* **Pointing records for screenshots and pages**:
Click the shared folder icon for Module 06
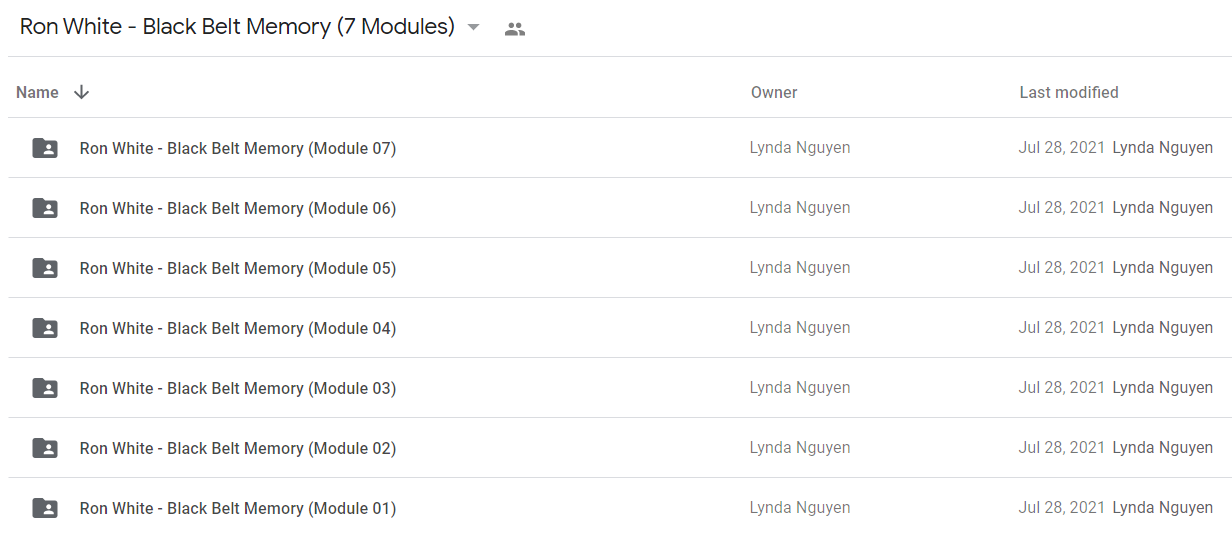 point(45,208)
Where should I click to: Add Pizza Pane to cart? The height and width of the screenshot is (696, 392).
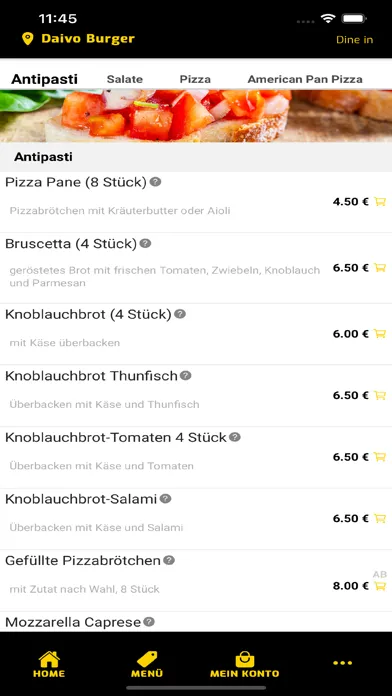380,202
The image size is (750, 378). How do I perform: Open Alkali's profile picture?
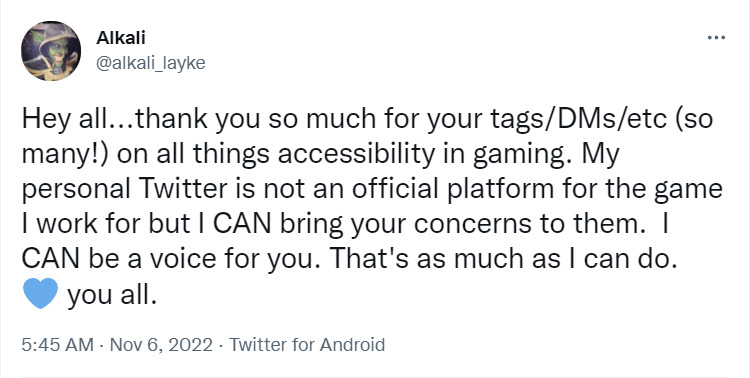tap(51, 51)
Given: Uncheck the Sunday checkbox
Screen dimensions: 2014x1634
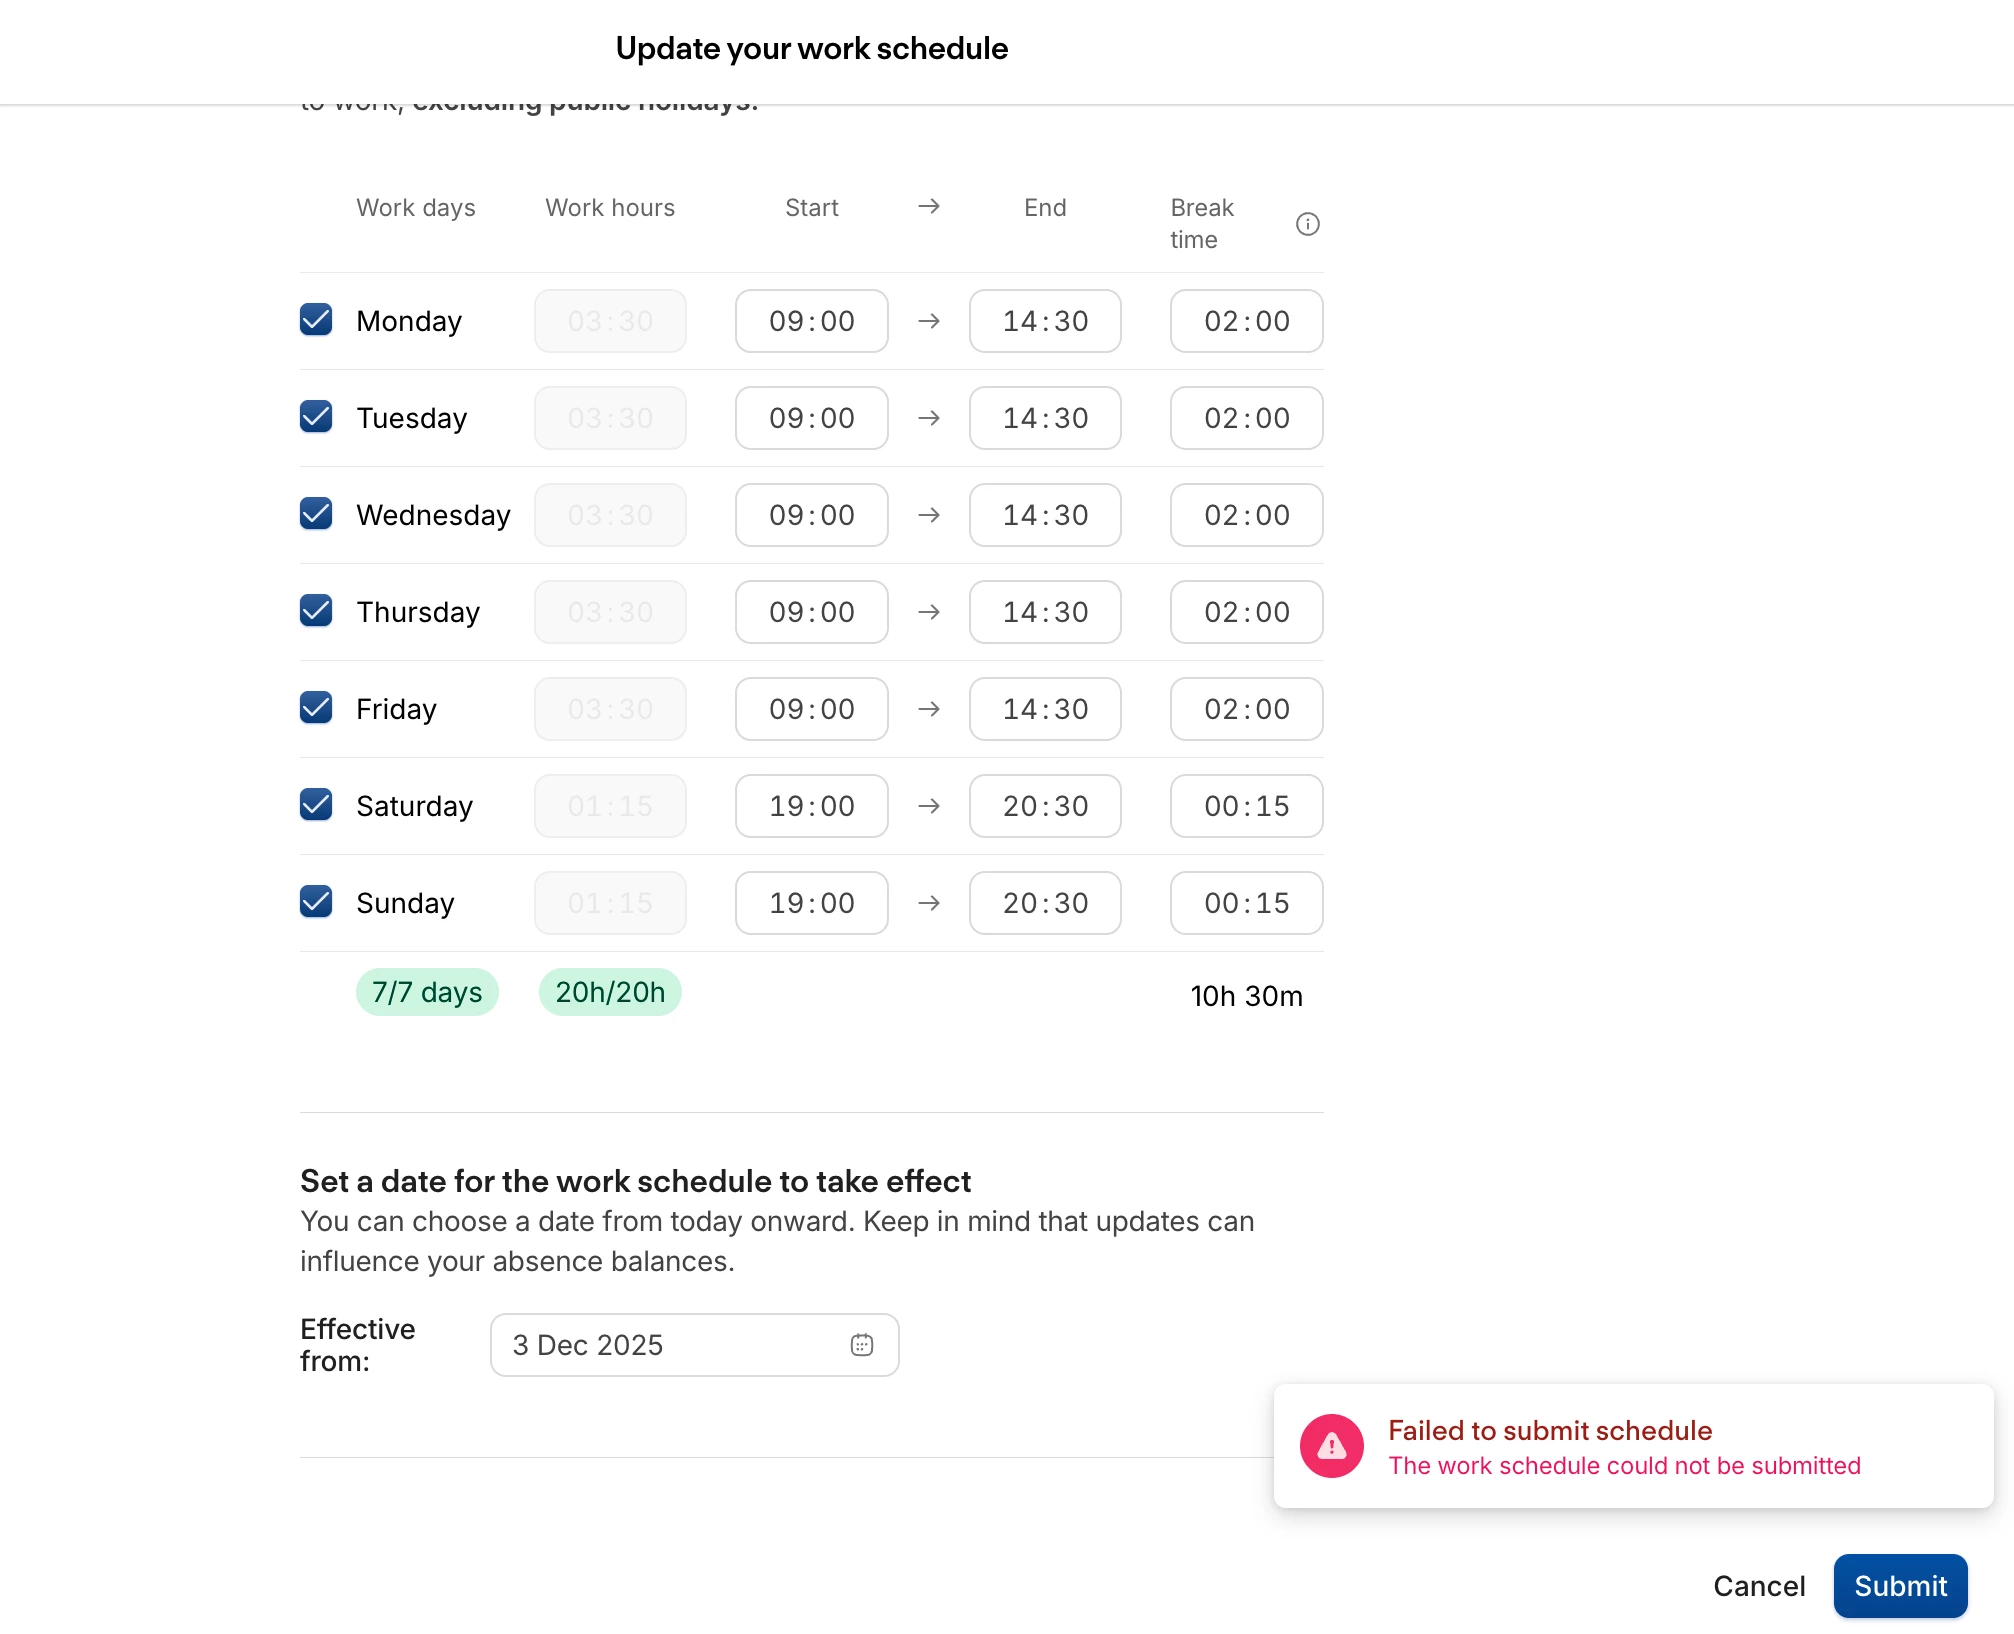Looking at the screenshot, I should (316, 902).
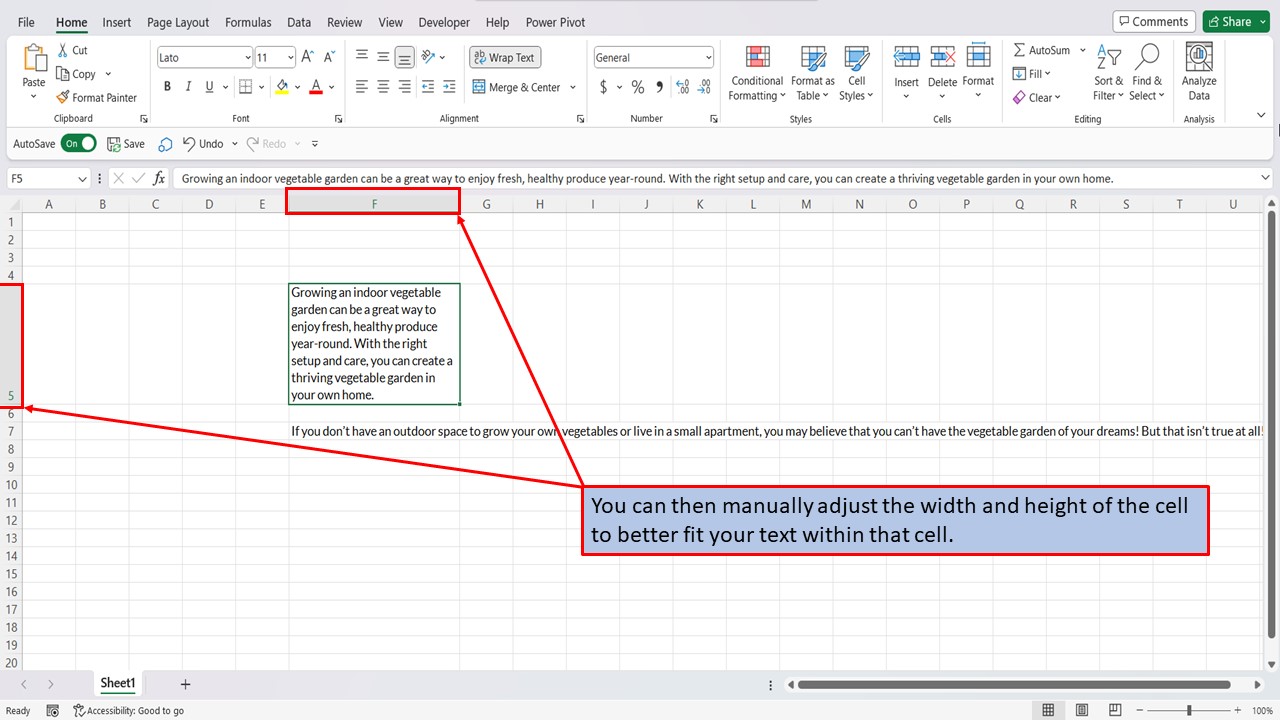Toggle the AutoSave switch off
The width and height of the screenshot is (1280, 720).
coord(78,143)
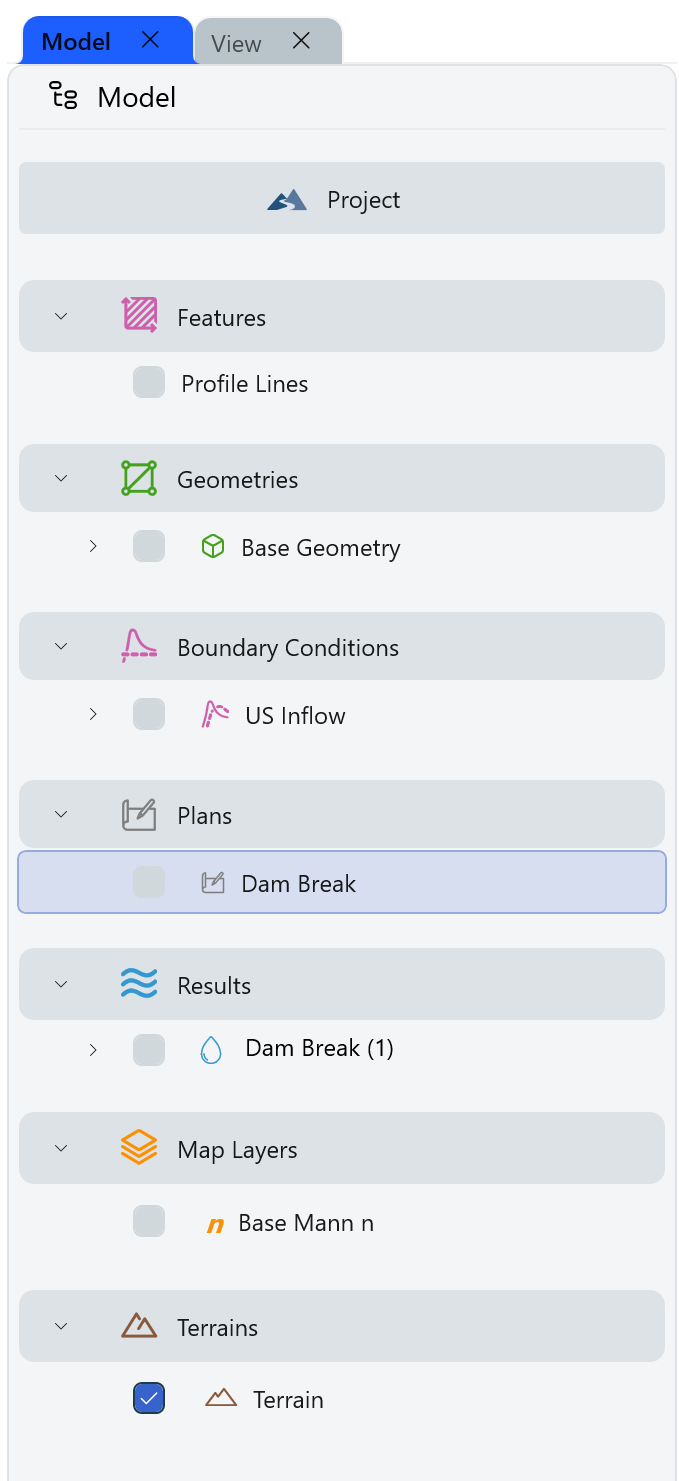Click the Terrains mountain icon
The image size is (679, 1481).
(x=139, y=1326)
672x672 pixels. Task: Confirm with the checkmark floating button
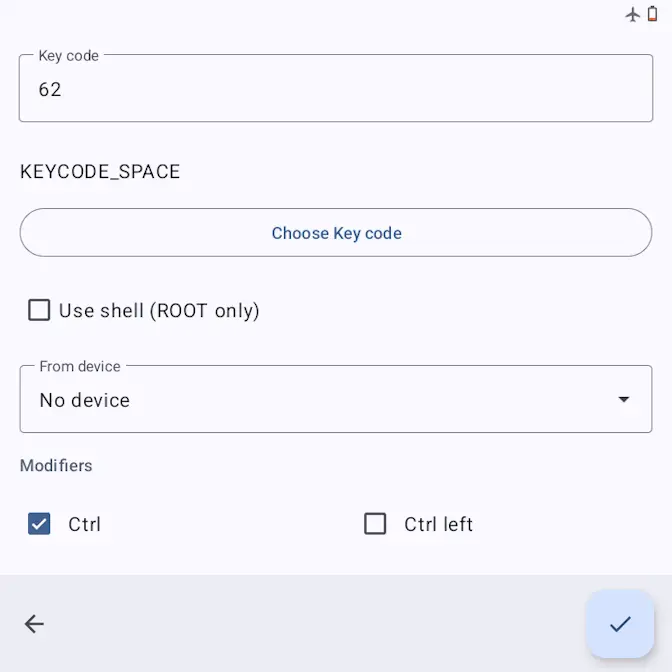point(620,624)
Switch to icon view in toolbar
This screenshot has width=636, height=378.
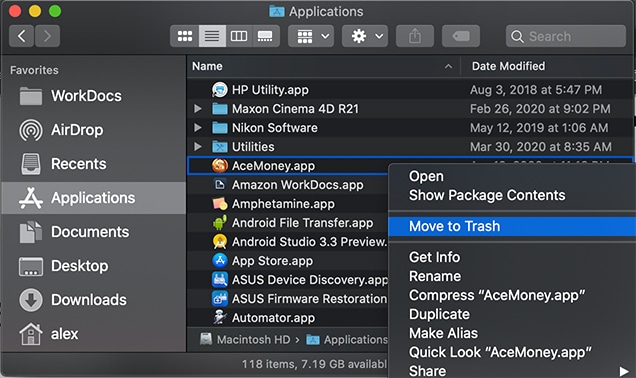pos(185,37)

* **YOUR GOAL**: Turn all of the material above into a JSON list of strings, one string per line. Omit the pictures and any blank lines.

* **RESPONSE TO THE TASK**:
[
  "Click the shared folder icon for Module 06",
  " point(45,208)",
  "Where should I click to: Add Pizza Pane to cart? The height and width of the screenshot is (696, 392).",
  "380,202",
  "The image size is (750, 378). How do I perform: Open Alkali's profile picture?",
  "tap(51, 51)",
  "Given: Uncheck the Sunday checkbox",
  "Screen dimensions: 2014x1634",
  "Looking at the screenshot, I should (316, 902).",
  "Toggle the AutoSave switch off",
  "The width and height of the screenshot is (1280, 720).",
  "coord(78,143)",
  "Click the Terrains mountain icon",
  "The image size is (679, 1481).",
  "(x=139, y=1326)",
  "672x672 pixels. Task: Confirm with the checkmark floating button",
  "point(620,624)",
  "Switch to icon view in toolbar",
  "This screenshot has width=636, height=378.",
  "pos(185,37)"
]